### Directive
Rewrite everything from the line containing "How do I perform: Switch" down to the line containing "click(x=978, y=200)", putting "input" in place of "field" and keeping all else the same.

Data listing

* * *

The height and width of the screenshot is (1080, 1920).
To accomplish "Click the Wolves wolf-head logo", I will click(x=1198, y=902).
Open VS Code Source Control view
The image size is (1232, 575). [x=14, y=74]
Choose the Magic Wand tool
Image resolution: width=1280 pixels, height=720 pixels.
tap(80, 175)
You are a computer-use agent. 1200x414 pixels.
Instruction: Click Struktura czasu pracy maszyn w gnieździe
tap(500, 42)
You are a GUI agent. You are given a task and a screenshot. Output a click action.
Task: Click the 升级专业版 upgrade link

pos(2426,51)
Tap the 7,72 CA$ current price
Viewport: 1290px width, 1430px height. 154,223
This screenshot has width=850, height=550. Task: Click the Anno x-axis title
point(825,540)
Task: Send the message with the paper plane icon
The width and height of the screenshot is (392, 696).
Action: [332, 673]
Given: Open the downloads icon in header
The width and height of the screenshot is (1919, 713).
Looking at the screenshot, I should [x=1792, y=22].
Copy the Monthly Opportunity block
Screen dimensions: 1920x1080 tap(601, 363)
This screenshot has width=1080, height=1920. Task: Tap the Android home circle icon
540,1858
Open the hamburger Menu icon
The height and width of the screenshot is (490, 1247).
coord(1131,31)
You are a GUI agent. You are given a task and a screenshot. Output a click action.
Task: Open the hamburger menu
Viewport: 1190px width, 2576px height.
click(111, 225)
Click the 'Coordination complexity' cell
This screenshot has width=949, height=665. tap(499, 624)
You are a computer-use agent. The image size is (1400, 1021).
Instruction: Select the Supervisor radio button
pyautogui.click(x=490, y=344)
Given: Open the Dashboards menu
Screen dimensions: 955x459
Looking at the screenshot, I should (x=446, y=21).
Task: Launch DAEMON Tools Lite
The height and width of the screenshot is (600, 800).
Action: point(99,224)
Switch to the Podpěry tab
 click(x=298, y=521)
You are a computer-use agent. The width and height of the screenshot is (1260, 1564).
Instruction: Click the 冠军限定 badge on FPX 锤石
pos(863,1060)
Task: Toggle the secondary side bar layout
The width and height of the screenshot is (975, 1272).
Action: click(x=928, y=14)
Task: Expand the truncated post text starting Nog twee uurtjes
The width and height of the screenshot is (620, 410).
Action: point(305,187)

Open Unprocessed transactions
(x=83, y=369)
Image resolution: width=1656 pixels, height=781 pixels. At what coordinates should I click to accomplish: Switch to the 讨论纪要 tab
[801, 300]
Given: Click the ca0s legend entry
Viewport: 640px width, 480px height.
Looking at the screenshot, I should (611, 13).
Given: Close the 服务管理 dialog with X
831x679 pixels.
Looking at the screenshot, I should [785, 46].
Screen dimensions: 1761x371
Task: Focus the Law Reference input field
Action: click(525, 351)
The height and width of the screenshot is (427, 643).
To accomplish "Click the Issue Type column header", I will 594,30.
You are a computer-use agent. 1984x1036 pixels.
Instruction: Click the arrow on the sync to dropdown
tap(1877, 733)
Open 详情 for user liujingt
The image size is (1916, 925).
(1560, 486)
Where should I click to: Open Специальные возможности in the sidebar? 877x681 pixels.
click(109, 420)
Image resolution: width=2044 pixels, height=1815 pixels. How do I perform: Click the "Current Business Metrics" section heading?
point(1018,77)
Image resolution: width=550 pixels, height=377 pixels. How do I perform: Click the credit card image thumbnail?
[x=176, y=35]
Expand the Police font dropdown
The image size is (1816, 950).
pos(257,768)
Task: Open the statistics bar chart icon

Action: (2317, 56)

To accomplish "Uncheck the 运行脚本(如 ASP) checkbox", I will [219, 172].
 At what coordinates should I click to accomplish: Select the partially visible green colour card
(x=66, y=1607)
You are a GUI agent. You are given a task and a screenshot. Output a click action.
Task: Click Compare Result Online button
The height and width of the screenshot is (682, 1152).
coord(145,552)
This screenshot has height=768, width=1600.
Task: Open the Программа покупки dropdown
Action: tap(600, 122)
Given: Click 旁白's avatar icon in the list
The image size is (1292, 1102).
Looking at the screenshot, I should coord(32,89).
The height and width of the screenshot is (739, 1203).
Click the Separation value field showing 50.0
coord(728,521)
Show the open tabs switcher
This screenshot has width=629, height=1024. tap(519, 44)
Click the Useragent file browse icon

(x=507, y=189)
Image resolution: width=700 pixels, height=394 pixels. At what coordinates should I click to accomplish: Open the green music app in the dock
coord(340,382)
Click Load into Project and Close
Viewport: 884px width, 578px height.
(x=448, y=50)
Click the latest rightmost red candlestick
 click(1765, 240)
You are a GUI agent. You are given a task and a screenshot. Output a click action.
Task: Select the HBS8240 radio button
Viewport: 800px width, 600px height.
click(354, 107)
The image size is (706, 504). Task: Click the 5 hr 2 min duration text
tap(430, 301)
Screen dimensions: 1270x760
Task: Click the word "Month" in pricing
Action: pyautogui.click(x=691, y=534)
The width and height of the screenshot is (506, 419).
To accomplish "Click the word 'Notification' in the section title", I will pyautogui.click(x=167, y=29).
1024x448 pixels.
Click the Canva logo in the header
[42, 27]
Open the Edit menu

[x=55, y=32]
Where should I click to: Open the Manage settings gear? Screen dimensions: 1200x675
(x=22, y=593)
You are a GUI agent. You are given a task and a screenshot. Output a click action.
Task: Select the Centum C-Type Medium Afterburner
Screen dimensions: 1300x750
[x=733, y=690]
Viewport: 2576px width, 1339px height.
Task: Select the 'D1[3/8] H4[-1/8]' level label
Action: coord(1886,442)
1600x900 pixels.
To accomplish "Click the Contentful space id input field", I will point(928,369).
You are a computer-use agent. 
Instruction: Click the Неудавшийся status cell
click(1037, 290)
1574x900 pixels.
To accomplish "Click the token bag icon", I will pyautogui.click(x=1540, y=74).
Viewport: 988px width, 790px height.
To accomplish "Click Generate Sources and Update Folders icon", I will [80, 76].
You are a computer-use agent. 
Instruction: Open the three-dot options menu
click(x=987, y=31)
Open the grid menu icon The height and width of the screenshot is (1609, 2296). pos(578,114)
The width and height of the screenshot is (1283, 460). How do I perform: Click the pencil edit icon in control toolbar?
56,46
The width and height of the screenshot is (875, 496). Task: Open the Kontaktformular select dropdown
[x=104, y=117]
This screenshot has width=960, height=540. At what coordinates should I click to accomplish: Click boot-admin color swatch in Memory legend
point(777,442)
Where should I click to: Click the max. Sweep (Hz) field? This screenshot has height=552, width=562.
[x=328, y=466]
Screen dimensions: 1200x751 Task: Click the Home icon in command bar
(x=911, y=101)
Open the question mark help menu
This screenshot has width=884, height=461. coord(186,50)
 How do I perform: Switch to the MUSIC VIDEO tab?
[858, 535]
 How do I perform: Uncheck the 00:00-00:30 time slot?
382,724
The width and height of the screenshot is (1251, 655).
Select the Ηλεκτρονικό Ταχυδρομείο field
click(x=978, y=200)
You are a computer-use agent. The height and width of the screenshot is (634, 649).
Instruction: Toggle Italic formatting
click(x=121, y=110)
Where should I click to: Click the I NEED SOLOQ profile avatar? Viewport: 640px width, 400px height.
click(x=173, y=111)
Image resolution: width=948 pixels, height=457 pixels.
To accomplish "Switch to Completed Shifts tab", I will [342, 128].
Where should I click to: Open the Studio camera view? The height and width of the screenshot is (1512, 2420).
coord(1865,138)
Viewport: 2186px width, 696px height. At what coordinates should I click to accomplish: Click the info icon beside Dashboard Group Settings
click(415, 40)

* * *

### Response
 How do I perform: Switch to the MUSIC VIDEO tab?
[858, 535]
 How do I perform: Uncheck the 00:00-00:30 time slot?
382,724
The width and height of the screenshot is (1251, 655).
Select the Ηλεκτρονικό Ταχυδρομείο input
click(x=978, y=200)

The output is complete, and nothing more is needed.